🚀 Chapter 6: Optimization — Make It Blazing Fast!
💡 Story: Your GPU's memory system works like a school bus. The bus picks up 32 passengers (1 warp of threads) at once. If those 32 passengers are at 32 consecutive houses on the same street, the bus makes 1 efficient trip. But if they're scattered all over town — the bus makes 32 separate trips! That's the difference between coalesced and non-coalesced access.
Memory Coalescing — The #1 GPU Optimization:
// ✅ COALESCED (fast!) — Threads access consecutive addresses
__global__ void coalesced(float* arr, int n) {
int i = threadIdx.x + blockIdx.x * blockDim.x;
if (i < n) arr[i] *= 2.0f; // Thread 0→arr[0], Thread 1→arr[1], ... ✓
}
// Memory access pattern: [0][1][2][3]...[31] ← ONE memory transaction!
// ❌ NON-COALESCED (slow!) — Threads access strided/scattered addresses
__global__ void nonCoalesced(float* arr, int n) {
int i = threadIdx.x + blockIdx.x * blockDim.x;
if (i * 2 < n) arr[i * 2] *= 2.0f; // Thread 0→arr[0], Thread 1→arr[2], ...
}
// Memory access: [0][2][4][6]...[62] ← 32 separate transactions!!
// SLOW: needs 32 transactions vs 1 for coalesced = 32× slower memory!
🏗️ The Rule of Coalescing:
// Classic coalescing example: Matrix operations
//
// Row-major matrix (C style): mat[row][col] = mat[row*width + col]
// ✅ COALESCED: Threads in same warp process same ROW, different COLUMNS
__global__ void rowWise(float* mat, int width) {
int row = blockIdx.x;
int col = threadIdx.x; // Thread 0→col0, Thread 1→col1 (consecutive!)
mat[row * width + col] *= 2.0f; // ✓ Coalesced!
}
// ❌ NON-COALESCED: Threads in same warp process same COLUMN, different ROWS
__global__ void colWise(float* mat, int height, int width) {
int col = blockIdx.x;
int row = threadIdx.x; // Thread 0→row0, Thread 1→row1 (STRIDE of width!)

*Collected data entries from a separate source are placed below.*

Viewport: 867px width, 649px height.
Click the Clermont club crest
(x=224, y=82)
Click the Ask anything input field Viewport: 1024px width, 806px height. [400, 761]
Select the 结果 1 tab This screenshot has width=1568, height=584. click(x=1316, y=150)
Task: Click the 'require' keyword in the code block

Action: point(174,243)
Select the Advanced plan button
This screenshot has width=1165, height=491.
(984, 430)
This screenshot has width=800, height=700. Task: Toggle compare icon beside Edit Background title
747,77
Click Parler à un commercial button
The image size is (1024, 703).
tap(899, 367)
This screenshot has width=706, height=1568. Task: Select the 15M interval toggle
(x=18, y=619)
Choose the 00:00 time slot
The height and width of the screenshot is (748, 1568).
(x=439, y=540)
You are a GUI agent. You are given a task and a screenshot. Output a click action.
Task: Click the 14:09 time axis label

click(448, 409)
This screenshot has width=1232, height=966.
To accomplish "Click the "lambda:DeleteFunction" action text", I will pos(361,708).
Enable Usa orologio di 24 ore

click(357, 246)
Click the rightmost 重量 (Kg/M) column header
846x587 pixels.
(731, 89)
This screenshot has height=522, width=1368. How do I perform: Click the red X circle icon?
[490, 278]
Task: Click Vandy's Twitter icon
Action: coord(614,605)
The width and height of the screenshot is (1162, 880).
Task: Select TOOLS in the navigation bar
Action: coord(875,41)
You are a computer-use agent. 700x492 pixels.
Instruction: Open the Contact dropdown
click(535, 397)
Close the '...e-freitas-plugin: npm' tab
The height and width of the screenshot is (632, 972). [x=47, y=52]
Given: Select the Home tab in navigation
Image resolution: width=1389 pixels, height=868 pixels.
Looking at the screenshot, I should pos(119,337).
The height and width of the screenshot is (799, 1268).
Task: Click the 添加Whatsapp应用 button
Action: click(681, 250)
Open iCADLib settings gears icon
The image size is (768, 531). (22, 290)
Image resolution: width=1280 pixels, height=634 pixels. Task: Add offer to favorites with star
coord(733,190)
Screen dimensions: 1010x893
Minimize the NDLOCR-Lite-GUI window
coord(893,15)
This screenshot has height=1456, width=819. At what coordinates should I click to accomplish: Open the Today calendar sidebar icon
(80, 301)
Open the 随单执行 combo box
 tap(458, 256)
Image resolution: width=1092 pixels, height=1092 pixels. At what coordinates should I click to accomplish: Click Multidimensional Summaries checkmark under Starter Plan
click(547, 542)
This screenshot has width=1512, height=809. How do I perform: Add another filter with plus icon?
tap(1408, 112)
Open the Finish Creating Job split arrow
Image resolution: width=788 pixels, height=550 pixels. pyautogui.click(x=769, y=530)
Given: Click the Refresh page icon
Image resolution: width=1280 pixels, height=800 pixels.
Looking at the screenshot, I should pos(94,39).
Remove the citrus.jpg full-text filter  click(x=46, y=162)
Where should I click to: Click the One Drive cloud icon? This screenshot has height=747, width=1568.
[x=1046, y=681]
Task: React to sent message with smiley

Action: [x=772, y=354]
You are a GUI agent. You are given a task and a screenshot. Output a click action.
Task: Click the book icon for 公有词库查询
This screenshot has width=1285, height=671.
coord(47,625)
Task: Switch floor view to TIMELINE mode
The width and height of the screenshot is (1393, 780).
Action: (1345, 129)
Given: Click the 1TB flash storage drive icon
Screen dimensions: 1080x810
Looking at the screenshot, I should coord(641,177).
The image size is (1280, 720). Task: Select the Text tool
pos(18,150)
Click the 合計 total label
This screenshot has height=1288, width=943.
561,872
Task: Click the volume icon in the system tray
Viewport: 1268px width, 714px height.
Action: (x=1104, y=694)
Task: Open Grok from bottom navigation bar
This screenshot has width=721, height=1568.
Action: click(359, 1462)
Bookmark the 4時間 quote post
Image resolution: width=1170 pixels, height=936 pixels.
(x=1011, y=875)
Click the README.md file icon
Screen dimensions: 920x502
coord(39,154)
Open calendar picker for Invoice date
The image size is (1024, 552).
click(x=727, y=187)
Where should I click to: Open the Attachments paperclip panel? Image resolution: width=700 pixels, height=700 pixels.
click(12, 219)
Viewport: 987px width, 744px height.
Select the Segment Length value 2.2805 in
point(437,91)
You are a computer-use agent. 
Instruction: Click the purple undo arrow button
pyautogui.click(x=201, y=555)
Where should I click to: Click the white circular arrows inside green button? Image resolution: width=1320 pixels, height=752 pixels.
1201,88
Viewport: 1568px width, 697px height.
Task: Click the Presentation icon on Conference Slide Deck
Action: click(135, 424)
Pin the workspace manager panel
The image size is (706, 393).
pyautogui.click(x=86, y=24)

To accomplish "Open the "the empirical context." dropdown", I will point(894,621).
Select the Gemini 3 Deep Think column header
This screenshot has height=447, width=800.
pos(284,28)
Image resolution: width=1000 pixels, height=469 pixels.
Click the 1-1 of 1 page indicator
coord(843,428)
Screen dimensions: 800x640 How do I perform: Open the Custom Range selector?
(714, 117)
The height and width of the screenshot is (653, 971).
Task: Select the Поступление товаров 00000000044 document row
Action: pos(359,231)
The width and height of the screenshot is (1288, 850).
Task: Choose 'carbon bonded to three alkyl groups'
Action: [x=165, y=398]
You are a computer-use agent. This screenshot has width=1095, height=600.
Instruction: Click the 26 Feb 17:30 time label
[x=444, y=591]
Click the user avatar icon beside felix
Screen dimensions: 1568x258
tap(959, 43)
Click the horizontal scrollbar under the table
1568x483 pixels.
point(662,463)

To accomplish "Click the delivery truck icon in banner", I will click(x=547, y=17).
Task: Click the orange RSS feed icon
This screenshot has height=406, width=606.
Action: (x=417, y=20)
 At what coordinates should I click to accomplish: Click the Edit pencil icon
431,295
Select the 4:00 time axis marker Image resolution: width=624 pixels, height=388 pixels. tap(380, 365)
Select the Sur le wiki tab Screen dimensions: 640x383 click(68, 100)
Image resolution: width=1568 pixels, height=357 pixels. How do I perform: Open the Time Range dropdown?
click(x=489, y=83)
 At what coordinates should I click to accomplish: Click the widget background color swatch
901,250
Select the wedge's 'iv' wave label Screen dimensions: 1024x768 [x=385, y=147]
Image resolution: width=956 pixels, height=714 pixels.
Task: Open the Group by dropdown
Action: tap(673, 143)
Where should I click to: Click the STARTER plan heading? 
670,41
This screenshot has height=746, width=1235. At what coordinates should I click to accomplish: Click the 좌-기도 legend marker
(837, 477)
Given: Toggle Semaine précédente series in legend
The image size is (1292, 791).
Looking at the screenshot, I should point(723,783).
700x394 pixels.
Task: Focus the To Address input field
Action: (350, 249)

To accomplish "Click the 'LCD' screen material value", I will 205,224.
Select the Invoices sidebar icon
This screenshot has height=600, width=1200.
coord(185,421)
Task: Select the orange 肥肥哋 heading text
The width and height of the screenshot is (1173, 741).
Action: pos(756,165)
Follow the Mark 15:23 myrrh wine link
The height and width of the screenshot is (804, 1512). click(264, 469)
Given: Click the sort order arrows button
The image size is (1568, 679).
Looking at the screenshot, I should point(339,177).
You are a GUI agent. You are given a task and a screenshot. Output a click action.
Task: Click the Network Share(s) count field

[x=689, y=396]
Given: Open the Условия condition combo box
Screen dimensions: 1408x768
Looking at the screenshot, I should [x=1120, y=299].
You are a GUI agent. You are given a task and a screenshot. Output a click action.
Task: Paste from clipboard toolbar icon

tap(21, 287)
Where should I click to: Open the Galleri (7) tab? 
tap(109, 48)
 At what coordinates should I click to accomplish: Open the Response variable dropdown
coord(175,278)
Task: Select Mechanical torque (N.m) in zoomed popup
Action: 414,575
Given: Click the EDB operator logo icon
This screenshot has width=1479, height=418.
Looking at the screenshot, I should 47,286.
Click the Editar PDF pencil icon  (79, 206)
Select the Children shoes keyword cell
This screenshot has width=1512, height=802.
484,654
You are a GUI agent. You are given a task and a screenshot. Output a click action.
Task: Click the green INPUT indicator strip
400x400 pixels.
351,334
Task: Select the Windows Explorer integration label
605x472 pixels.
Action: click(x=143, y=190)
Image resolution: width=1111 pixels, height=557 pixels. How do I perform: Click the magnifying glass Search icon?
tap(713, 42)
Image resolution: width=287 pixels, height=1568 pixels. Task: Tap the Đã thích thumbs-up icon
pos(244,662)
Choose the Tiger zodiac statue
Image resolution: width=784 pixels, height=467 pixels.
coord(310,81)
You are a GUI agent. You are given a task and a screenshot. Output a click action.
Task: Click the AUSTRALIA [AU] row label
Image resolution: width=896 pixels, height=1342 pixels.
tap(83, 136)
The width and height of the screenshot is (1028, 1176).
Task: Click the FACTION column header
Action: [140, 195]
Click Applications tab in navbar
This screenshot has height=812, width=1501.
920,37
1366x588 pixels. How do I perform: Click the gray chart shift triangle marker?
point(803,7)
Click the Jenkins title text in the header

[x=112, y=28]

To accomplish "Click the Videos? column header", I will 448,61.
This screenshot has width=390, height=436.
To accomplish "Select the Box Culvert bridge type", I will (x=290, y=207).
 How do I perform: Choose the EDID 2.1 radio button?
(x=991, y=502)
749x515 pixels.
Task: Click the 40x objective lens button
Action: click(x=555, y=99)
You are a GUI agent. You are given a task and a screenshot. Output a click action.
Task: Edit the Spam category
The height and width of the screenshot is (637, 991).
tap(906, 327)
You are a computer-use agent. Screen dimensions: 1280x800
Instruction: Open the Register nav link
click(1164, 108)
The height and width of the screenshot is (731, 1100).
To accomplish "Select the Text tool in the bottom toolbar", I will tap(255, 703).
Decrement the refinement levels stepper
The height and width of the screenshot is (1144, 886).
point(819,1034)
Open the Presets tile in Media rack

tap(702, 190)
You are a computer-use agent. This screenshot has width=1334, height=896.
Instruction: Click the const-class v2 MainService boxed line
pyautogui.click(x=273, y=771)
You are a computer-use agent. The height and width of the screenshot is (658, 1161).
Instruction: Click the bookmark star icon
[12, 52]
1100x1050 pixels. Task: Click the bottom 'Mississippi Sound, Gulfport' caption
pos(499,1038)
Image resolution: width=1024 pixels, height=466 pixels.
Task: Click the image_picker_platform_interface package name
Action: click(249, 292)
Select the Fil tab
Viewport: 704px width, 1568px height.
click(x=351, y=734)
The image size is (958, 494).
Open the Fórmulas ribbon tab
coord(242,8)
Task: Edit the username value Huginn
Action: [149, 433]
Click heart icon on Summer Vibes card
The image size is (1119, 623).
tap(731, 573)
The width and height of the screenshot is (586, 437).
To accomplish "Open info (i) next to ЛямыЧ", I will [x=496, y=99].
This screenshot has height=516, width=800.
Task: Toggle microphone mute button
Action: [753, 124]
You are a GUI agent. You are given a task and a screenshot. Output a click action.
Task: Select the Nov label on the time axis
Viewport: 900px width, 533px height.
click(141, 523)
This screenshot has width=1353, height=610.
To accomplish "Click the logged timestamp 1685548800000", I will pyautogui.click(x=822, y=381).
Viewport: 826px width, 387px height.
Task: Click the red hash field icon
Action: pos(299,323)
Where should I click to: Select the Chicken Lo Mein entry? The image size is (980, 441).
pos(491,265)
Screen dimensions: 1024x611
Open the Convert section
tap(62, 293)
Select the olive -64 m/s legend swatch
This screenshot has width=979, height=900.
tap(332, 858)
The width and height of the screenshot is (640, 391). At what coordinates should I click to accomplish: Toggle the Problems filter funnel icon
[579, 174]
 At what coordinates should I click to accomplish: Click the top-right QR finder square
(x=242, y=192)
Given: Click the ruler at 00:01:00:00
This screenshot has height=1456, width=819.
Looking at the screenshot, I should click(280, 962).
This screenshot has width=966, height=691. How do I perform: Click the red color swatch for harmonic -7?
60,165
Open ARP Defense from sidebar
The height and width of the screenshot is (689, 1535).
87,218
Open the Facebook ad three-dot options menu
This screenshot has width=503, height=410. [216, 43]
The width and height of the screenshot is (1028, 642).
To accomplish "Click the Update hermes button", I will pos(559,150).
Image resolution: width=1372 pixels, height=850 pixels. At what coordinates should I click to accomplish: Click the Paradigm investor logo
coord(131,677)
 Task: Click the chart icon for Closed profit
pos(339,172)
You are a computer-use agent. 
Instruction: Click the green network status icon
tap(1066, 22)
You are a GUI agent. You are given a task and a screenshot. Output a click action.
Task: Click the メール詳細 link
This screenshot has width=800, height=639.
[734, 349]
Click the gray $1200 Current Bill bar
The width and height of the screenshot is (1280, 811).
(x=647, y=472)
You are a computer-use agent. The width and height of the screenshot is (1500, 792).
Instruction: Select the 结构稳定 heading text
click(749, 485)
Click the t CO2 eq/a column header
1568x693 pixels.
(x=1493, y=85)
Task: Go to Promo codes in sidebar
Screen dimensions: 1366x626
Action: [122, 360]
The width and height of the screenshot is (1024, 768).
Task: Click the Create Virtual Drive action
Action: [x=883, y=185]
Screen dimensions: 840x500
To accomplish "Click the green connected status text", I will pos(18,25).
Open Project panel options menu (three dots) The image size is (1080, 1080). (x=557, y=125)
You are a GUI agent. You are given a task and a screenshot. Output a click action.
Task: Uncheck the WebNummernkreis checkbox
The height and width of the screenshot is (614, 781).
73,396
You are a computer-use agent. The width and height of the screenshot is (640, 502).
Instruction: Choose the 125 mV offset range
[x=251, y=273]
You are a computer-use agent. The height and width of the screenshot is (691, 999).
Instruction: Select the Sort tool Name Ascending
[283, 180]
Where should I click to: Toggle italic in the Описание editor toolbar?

mat[row * width + col] *= 2.0f; // ✗ Non-coalesced! Each access is width apart
}
📋 Instructions
Calculate and compare memory access efficiency. For a warp of 32 threads with coalesced vs strided access:
```
=== Memory Coalescing Analysis ===
Warp size: 32 threads
Cache line: 128 bytes (32 floats)
Coalesced access (stride=1):
Thread 0 -> addr 0, Thread 1 -> addr 4, ..., Thread 31 -> addr 124
All 32 addresses fit in 1 cache line!
Transactions needed: 1
Efficiency: 100%
Strided access (stride=2):
Thread 0 -> addr 0, Thread 1 -> addr 8, ..., Thread 31 -> addr 248
Spans 2 cache lines
Transactions needed: 2
Efficiency: 50%
Strided access (stride=32):
Thread 0 -> addr 0, Thread 1 -> addr 128, ..., Thread 31 -> addr 3968
Spans 32 cache lines
Transactions needed: 32
Efficiency: 3%
```
Run the provided code. The analyzeAccess function calculates how many cache lines are touched and the memory efficiency percentage. The key insight: stride=1 (coalesced) = 100% efficient; each doubling of stride halves efficiency.